Subaru Impreza GC8 & RS Forum & Community banner

1 - 15 of 15 Posts

·
Registered
2004 Forester XTi
Joined
·
1,005 Posts
Discussion Starter #1
If you have a Manual Transmission, you know not to rest your palm on the shifter while cruising, right? All the credits to El Constantino from Minneapolis, MN. Here you go! ...and I hope this helps some of you out there.

"TECH NOTE:

Hey remember when I told U not to rest your hand on the shifter while driving (i.e.not shifting). Well, I did some checking on why the manual says not ot do that. It seems resting your hand on the shifter while driving ruins the syncronizers. The "syncs" are the parts of the transmission that help us change gears smoothly. Like when we drop from high gear to low gear, for instance from 5th to 4th gear or from from 4th to 2nd ect... They allow us to do this smoothly by synching or lining up gears so that we may move the stick shifter into position. It is kind of like using a pry bar to get a stuck chain on, a bike, back on the sprockets so you can ride it again. Resting your hand on the shifter even if it doesn't feel like your putting strain on the shifter does add up in wear and tear on this vital part of the transimission. Before the 1940's there were no syncros in cars so everybody driving stick had to learn how to "Double Clutch" to line up the gears in automobiles. It was trickey and you got a lot of grinding gears when doing this. But transmissions were a lot stronger in thoes days and heavier too. The people who use "D.Clutching" to day are Big Rig drivers and race car drivers. Doing this technique helps a driver go smoothly around a track and keeps the Turbos spooled up for high torque applications, also less skidding going around corners. COOL HUH?

COOL NOTE:

Also our Subies don't have a syncronizer for going into reverse, it helps keep the weight down and takes up less space in the transmission. So going into reverse in a Subaru "Stick Shift" will never be smooth. If it is then youv'e got problems... hehe... Best way to beat stickyness in reverse is to shift to first then shift to reverse OR let the clutch out in neutral tap the throttle then smoothly try to get into reverse OR let the car roll forward or backward then get into gear. Remember to be smooth, don'tt fight the shifter, it's your friend, so work with it.
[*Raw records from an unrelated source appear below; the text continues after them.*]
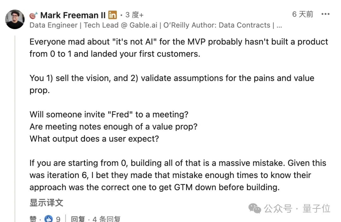Click 回复 to reply to the comment

[x=78, y=219]
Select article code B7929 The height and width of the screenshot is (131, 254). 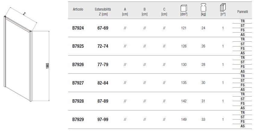point(78,120)
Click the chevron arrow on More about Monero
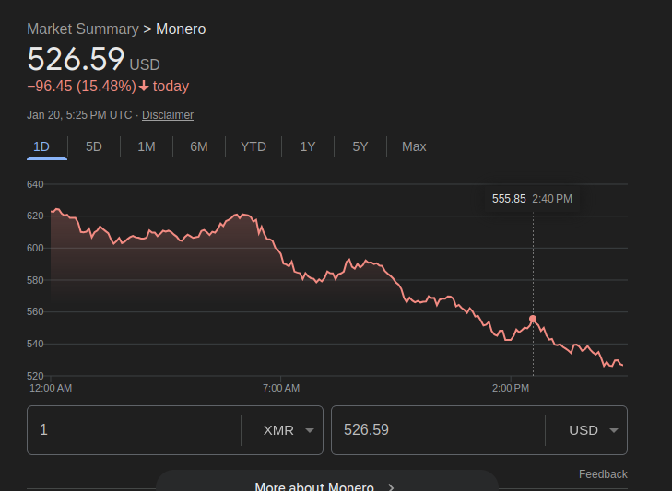The width and height of the screenshot is (672, 491). click(x=391, y=486)
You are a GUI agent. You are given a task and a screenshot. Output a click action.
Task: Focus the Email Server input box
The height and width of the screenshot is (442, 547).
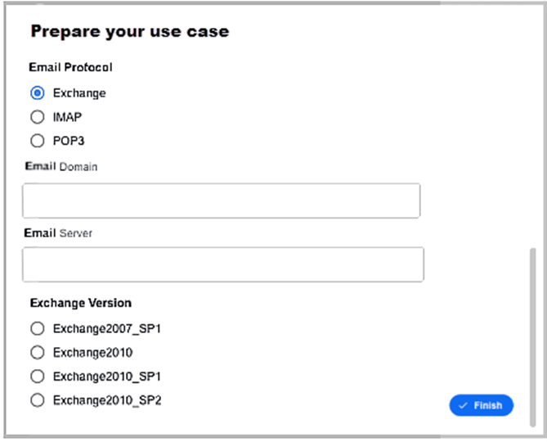[x=223, y=264]
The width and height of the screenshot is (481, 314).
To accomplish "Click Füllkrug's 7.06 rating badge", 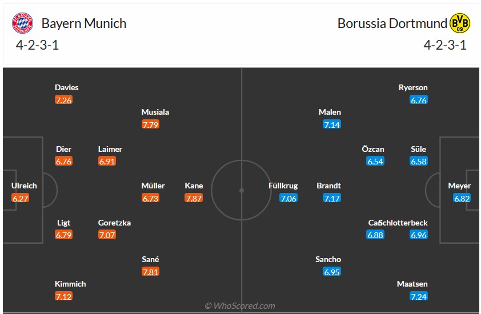I will [x=288, y=198].
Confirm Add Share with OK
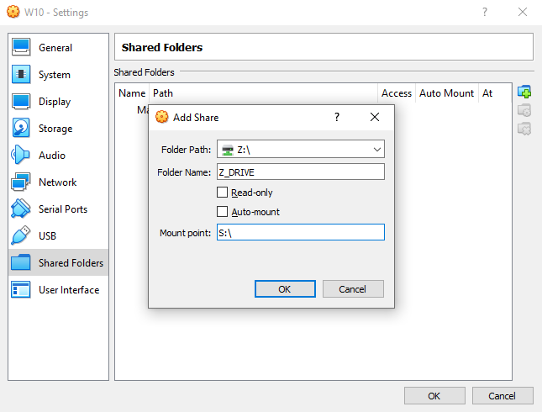The height and width of the screenshot is (412, 542). point(285,288)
One more thing... some of the hurkey-jerkeyness comes from our flywheel plate in our clutch pack. It is heavy but not heavy enough for our torquie` little engines. Subaru put heavy ones in so our take-offs are smoother from a red light and in stop and go conditions."
 

·
Registered
Joined
·
410 Posts
I believe the 2000+ models have a synchronized reverse (part of the 2000MY tranny redesign). Earlier models (including my 99 2.5RS) do not.
 
H

·
Guest
Joined
·
0 Posts
I was going to say that reverse seems synchroed to me. :) '01...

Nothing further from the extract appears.